READING TEXT:
S&S D Duplex

[Robin Hufford]

A correction of one of the,  unforntunately, frequent typos in postings of late.  rh

There is a reasonable analogy to drawn between the flexural, bodily,
behavior of the tines of the fork and the transduction of this to a cyclic
vibration or stress wave passing through the(STEM )(corrected version)  and the
flexural, standing waves on the string which are transduced similarly by the
terminations at the
bridge/board and agraffe/capo interface.

Robin Hufford wrote:

> Hello Sarah,
>      The "pseudo-longitudinal wave" is, in fact, a true longitudinal wave but it
> is a forced vibration and contains  the frequencies of the forcing function.  It
> is the normal mechanical wave  or density fluctuation passing through a medium
> as the particles of the medium oscillate around their equilibrium positions in
> the waveguide which, in this case, is mostly the continuing portion of the
> string threaded across the bridge, the bridge itself, the bridge pins,  or the
> part of the wire passing through the agraffe, along with the agraffe, Capo bar
> and plate.   This is not a variation in tension but, rather, again, a density
> fluctuation passing through the medium with a wave velocity which is a function
> of the inertial and elastic properties of the medium itself, imposed upon this
> is the frequency and extent or lack of periodicity.
>      This can be viewed in another way and that is as a state of  cyclic stress
> passing through the medium.

DATASET CONTENT:
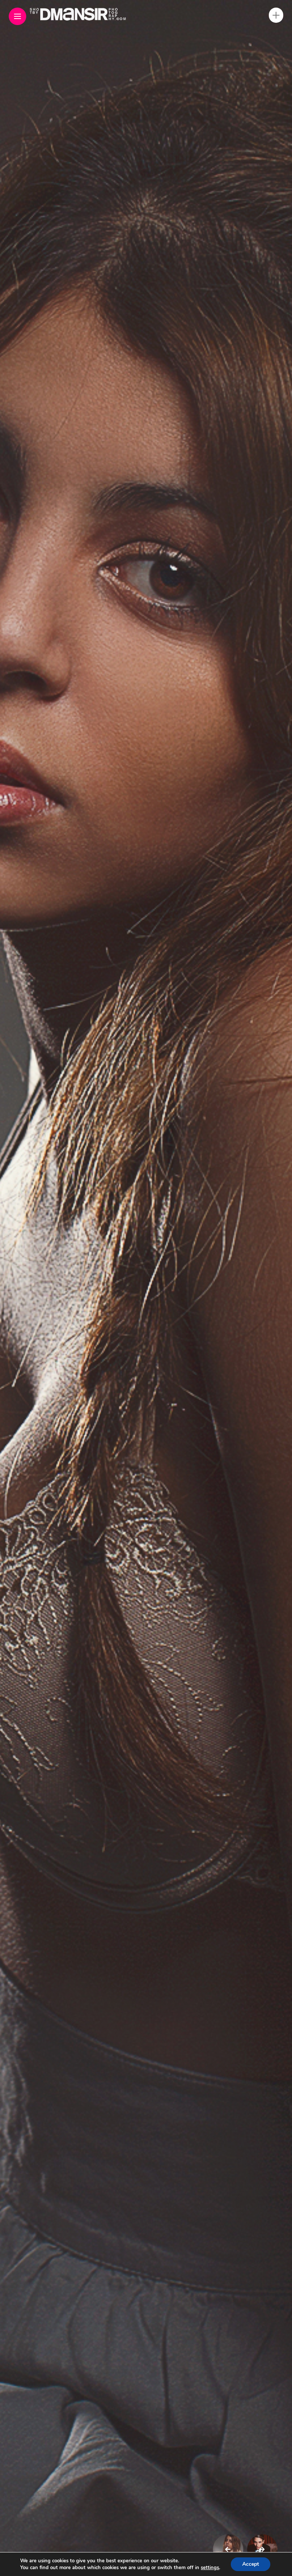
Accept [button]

EXERCISE REQUIREMENTS: Continue the forum post on longitudinal waves in piano strings, starting right after its final sentence.

OUTPUT FOR THIS EXERCISE:
>      Not to be too repetitive on the list as this has been thoroughly explored
> in the threads referred to earlier, although vehemently disagreed with by others
> here on the list:  this can be easily comprehend by considering the behavior of
> a tuning fork.  The tines oscillate back in forth at a right angle with regard
> to the stem.  Their flexural, oscillating, bodily behavior is mechanically
> transduced to a cyclic stress, strain, or density fluctuation, as you will,
> which is a forced vibration  passing along the bass and stem of the fork.  When
> placed in contact with the bridge, and it matters little where, this vibration
> then passes into the bridge and board where reflexion, superposition and its
> attendant interference, both positive and negative create distortional and
> dilational waves in the board itself; momentum is then radiated away as acoustic
> radiation.  Precisely the same thing happens with the vibrating string itself:
> the standing waves are enabled by the, essentially,  rigid termination
> mechanisms which transduce the strain energy associated with the standing wave
> behavior in the wire into forced longitudinal vibrations at the terminations.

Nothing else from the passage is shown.